Most of us when we think of grief, understand grieving as a model identified by Elizabeth Kubler Ross, in her book, On Death and Dying, 1969.   In her well-known work, she stated that her book was about interviews with the dying, and ways to provide better care for them.  She had hoped her book would provide a basis for coping with dying and coping with loss.
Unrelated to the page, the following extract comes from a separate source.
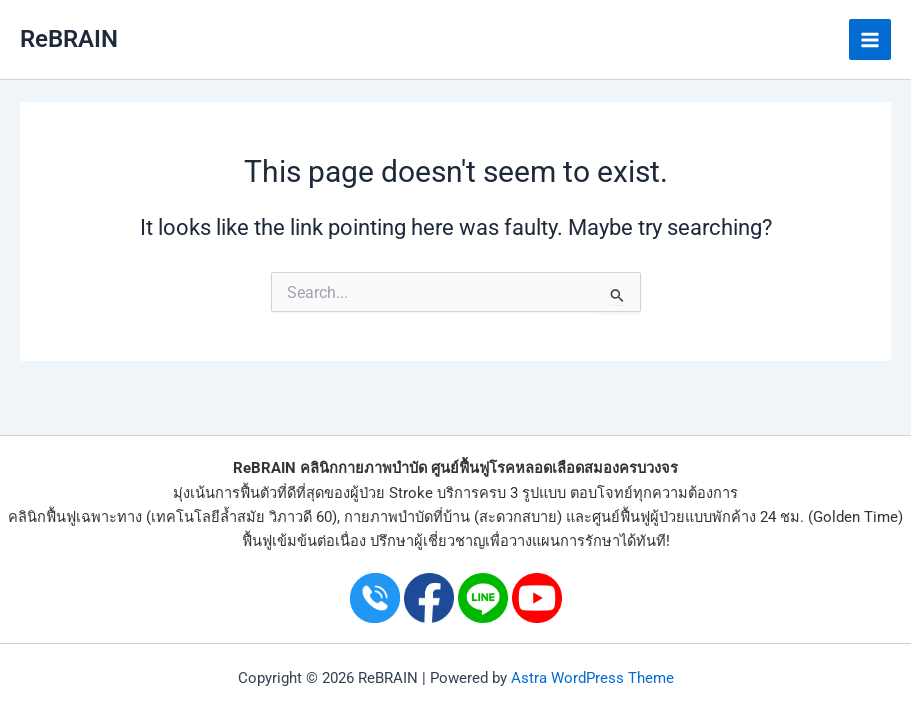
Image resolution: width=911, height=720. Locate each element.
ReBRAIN (69, 39)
Most people are familiar with her stage-based theory as a model for grief, through these identifying words:  Denial, Anger, Bargaining, Depression, Acceptance.  Since 1969 we have learned a great deal from studying bereavement and grief, and stand on the shoulders of our predecessors, by trying to move forward in our thinking.  

 

Other models have been advanced over the years.  One, in particular, that provides further understanding for how we grief is from Psychologist William Worden’s Four Tasks of Mourning.   J. William Worden, PhD, ABPP, described the four tasks of mourning, in his book, “Grief Counseling and Grief Therapy”.  

 

His Four Tasks include, (#4 & 5 separated for additional clarification).

  1.  Reality of Loss
  2.  Experiencing pain of grief/loss
  3.  Invest in new relationships/ activities
  4.  Integrate the loss (maintain connection with deceased, find meaning, new sense of identity)
  5.  Future-forward looking

 

A brief summary of each task is further described.  The first task is to accept the reality of the loss that our loved one is dead.  The second task calls us to acknowledge and experience the pain associated with losing our loved one.  The next task described by Worden is to adjust to a life in which our loved one is no longer present. The last task(listed as #4 & 5 for our purposes), desscribed is that the mourner must somehow find a place for their loved one within their emotional life which can, at the same time, permit them to go on in the world.  Survivors will not forget their loved one, but eventually will realize that their lives can and do go on.

 

Grief is not a linear process, whereby after completion of step one, we can check it off our list and it’s done, and then move onto step two, that is not how the human body operates as we adjust and learn to live with the death of people we love.  Not surprisingly then, we move back and forth, often described as oscillating, in and out of the sadness, into laughter and hope. What is important and what Worden has provided so well is a model that not only provides a road map of a process, but also in the end, hope.   I am often asked by the bereaved, “When will this end?”  Worden’s model(referred to by many in the field) reminds us that we can have a future again, that we can look forward, when we are ready, and we can live a life again, where the depth of the pain of the loss no longer strangles us, but walks with us into the next chapter of our lives.

 

Resources for Further Reading:

Grief Counseling and Grief Therapy, A Handbook for the Mental Health Practitioner, J. William Worden, PhD, ABPP, Springer Publishing Company LLC, New York, New York, 2009.